WHO Ingrid Katz, MD, MHS, Associate Physician, Department of Medicine, Brigham and Women's Hospital; lead author of a new Perspective piece published in the New England Journal of Medicine.
WHAT While the U.S. has begun to vaccinate millions of Americans each day, COVID-19 vaccine supplies around the world remain scarce. Experts estimate that 80 percent of people in low-resource countries will not receive a vaccine in 2021. At the time of the paper's writing, the global vaccination rate was 6.7 million doses per day -- a rate at which it would take 4.6 years to achieve global herd immunity.

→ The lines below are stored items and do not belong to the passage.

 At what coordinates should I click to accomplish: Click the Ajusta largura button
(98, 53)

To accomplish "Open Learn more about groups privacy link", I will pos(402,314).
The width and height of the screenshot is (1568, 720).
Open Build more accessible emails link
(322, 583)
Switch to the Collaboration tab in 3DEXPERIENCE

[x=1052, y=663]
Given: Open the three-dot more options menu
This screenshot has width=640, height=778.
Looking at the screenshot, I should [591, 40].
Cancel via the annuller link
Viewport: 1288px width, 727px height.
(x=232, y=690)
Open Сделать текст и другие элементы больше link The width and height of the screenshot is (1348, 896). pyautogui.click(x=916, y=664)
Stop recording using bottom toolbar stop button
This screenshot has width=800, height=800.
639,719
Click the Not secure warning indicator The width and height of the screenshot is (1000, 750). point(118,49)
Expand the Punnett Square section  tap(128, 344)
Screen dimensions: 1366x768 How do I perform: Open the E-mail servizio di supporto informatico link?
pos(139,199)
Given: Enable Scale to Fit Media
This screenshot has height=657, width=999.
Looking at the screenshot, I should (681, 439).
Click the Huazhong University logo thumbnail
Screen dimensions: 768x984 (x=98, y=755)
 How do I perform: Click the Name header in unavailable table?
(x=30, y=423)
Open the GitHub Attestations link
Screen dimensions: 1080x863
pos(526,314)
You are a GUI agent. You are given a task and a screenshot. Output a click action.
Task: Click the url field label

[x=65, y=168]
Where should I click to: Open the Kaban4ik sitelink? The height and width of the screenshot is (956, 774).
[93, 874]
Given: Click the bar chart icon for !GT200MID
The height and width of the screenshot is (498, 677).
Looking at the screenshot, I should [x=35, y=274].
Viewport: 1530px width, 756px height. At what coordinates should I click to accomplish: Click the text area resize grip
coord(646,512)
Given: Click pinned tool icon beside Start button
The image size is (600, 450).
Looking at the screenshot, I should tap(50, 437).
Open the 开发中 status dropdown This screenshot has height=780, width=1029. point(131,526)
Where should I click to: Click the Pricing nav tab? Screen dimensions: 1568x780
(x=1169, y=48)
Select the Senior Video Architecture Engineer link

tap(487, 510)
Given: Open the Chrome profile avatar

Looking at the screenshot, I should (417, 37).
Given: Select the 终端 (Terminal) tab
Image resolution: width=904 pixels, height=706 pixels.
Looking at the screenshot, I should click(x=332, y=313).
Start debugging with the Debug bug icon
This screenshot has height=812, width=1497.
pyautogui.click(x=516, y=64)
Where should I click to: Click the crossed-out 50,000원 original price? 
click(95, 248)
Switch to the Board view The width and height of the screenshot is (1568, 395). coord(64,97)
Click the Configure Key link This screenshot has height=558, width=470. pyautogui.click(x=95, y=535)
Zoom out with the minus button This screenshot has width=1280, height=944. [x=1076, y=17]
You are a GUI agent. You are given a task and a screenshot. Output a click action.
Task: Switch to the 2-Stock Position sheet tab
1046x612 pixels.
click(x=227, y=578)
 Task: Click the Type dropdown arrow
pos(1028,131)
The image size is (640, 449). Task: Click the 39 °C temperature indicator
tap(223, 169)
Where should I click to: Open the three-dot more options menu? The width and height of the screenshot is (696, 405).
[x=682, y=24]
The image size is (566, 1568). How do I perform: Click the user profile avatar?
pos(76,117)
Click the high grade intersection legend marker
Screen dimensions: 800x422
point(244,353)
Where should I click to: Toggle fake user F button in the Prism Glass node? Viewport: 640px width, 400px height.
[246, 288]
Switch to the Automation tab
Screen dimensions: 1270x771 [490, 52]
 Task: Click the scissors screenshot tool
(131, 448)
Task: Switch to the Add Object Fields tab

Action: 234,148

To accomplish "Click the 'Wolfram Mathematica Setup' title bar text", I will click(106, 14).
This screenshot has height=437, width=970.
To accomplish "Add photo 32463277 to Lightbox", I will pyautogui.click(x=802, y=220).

In a new Perspective piece in the New England Journal of Medicine, Katz and colleagues highlight the need to treat essential medical services as public goods, rather than market commodities. To truly protect U.S. residents and their neighbors, they urge the federal government to reinforce global vaccine distribution efforts.
"The early competitive procurement of vaccines by the United States and purchases by other high-resource countries have fed a widespread assumption that each country will be solely responsible for its own population," the authors write. "Such vaccine nationalism perpetuates the long history of powerful countries securing vaccines and therapeutics at the expense of less-wealthy countries; it is short-sighted, ineffective, and deadly."
Through the COVID-19 Vaccines Global Access (COVAX) program, the U.S. and the G7 nations have committed to vaccinating at least 20 percent of the populations of participating low- and middle-income countries by the end of 2021. But this falls far below the broader goal of achieving herd immunity by vaccinating at least 70 to 85 percent of the population and substantially increases the likelihood that new viral variants will emerge.
Drawing upon lessons learned from the HIV pandemic, when most low-resource countries could not access lifesaving therapies, the authors argue that the government should invest in what some experts are calling the President's Emergency Plan for Vaccine Access and Relief (PEPVAR), a spin-off of the 2003 President's Emergency Plan for AIDS Relief (PEPFAR). This latter plan was founded to deliver antiretroviral therapies globally, and a program like PEPVAR could draw upon pre-existing strategies to scale up the delivery of vaccines beyond COVAX's commitments. Like the plan for AIDS relief, it could leverage partnerships with governmental and multilateral organizations to improve vaccine access. Equally important is ensuring vaccine supply, and the authors posit that the World Trade Organization may be justified in temporarily waiving pharmaceutical patent protections to substantially reduce the costs of manufacturing vaccines.
"The United States has an unusual and urgent opportunity to ensure that COVID-19 vaccines are available to all," the authors write. "By investing in multilateral partnerships with a sense of shared commitment and employing a global allocation strategy that increases supply and manufacturing, we can meet the urgent challenge of COVID-19, while creating sustainable infrastructures and health systems for the future."